Wir werden immer besser. Heute schaffen wir es sogar, die magische Grenze von 20 km/h Durchschnittsgeschwindigkeit zu durchbrechen und das auf einer Strecke von über 100 km mit ein paar Höhenmetern. Streckenweise hatten wir zwar auch ein bisschen Rückenwind aber eigentlich Schuld daran, sind die schon mehrfach erwähnten Umgebungsvariablen. So können wir wenigstens ein paar sportliche Akzente setzen.
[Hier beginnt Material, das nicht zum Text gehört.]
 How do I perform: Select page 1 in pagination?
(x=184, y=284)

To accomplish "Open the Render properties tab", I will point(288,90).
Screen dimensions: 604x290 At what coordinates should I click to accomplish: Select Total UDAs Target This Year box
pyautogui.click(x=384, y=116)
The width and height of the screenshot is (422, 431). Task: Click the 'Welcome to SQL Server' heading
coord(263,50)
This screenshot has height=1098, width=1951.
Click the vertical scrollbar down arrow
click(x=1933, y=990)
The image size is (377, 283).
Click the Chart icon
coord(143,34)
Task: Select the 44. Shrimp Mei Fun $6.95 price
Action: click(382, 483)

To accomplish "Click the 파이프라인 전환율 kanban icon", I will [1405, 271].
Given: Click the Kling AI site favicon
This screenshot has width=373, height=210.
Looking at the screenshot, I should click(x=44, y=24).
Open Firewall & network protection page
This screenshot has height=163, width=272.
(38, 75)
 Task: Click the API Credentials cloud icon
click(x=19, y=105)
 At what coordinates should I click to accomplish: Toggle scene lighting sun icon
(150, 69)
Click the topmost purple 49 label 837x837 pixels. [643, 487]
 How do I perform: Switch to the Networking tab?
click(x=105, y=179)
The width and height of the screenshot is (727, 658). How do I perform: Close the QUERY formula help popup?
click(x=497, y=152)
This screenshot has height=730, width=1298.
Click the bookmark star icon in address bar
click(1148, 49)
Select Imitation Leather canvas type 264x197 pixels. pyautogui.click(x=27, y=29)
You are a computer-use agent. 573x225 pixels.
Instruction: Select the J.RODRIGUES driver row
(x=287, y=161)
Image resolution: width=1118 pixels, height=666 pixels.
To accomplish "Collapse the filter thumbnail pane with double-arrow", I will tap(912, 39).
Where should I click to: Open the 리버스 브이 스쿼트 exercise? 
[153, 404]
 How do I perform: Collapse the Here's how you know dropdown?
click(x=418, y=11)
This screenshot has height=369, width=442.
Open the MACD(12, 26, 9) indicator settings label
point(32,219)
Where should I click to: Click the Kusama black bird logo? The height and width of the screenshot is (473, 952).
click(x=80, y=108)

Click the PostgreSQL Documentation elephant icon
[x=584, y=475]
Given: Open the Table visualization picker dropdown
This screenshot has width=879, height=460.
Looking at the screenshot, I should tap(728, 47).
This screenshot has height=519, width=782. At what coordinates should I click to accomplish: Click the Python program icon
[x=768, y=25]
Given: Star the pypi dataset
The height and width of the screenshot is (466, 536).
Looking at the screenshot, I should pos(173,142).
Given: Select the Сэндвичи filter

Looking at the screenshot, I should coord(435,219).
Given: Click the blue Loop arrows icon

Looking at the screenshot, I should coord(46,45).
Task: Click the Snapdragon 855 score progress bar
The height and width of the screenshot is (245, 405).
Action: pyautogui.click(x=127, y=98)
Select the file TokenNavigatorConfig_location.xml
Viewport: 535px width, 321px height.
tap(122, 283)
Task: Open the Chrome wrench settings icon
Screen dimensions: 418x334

Die E45 hat sich heute auf 50 km mit der E10 vereint zu unserem Leidwesen. Das Verkehrsaufkommen war deutlich höher. Erst als die E45 wieder abzweigte, sind die meisten zum Glück auf der E10 Richtung Lofoten geblieben. Wir treffen inzwischen jeden Tag andere Reiseradler. Richtung Norwegen werden es sicher immer mehr. Unser Ziel erreichen wir in Rekordgeschwindigkeit. Der Zeltplatz will uns auch gleich zum nächsten (ca. 100 km entfernt) weiter schicken, weil es wohl ein Problem mit dem Wasser gibt. Noch einen Rekord wollten wir eigentlich nicht aufstellen. Wir schauen enttäuscht und müde. Der Mann erkennt wohl unsere Lage und bietet uns eine Hütte an, in der wir die Küche und das Bad nutzen können. Geschlafen wird im Zelt. Juhu, das ist doch sowieso die beste Lösung.

06.07.2011

-KARESUANDO/ S

 

STRECKE: 104 KM

HÖHENMETER: 491 M

 

MITTERNACHTSSONNE

Langeweile

Der MP3 Player ist heute unsere Rettung, sonst wären wir vor Langeweile vom Rad gefallen. Eigentlich ist alles wie immer. Nur heute haben wir auch noch Gegenwind, der einem das Gefühl vermittelt, auf der Stelle zu treten. Seit ca. 1000 km hat sich das Landschaftsbild nicht wirklich verändert. Die Aufmunterung durch vereinzelte Rentiere ist auch viel zu selten. Heute kommt uns einmal ein Tier entgegen gerannt und eins rennt weg. Dabei läuft oder tapst das Tier auf der Straße und schaut immer wieder nach links oder rechts, bis es eine geeignete Stelle gefunden hat, in den Wald abzubiegen. Bevorzugt werden Wege ;). Da wir nur einen MP3 Player haben, einigen wir uns so, dass der, der ihn hat, vorne fährt. Ich habe Anna noch nie so gerne vorne fahren sehen und so erreichen wir doch relativ zügig Karesuando und damit das Ende von Schweden für uns.

08.07.2011

-PALOJÄRVI/ F

 

STRECKE: 95 KM

HÖHENMETER: 536 M

 

MITTERNACHTSSONNE

Zu flach

Wir fahren über die Brücke und sind in Finnland. Ein neues Land ist immer erst mal spannend. Die Spannung löst sich aber schnell, denn viel ändert sich nicht. Es ist schwer zu beschreiben aber irgendetwas hat diese Monotonie auch. Die Ablenkungen sind gering. Wir können uns ganz auf das Radfahren konzentrieren und die Gedanken schweifen lassen. Die Erwartungen sinken. Wir freuen uns über jede kleine Veränderung oder Abwechslung. Was steht noch mal so schön in unserem Reiseführer "Nicht viele Radreisende verirren sich bis nach Nordschweden. Zu groß erscheinen die Distanzen, zu weiträumig und relativ reizarm die Landschaften. Wald und Moor beherrschen große Abschnitte. Wer sich damit anfreundet, dass die Landschaft sich nur langsam verändert und sonst nicht viel passiert, dem eröffnet Norrland den "Taste of Adventure"..." Uns ist einmal mehr klargeworden, dass wir Berge lieben. Schweden und Finnland sind einfach zu flach, auch wenn es ständig leicht hoch und runter geht. Richtig einsam war es dann auch nicht, da auf den wenigen Straßen auch immer mehr oder weniger Verkehr ist. Die Zeit der Tage an denen wir 100 und mehr Kilometer fahren, weil die Gegend nicht zum Anhalten und Verweilen einlädt, ist hoffentlich bald vorbei.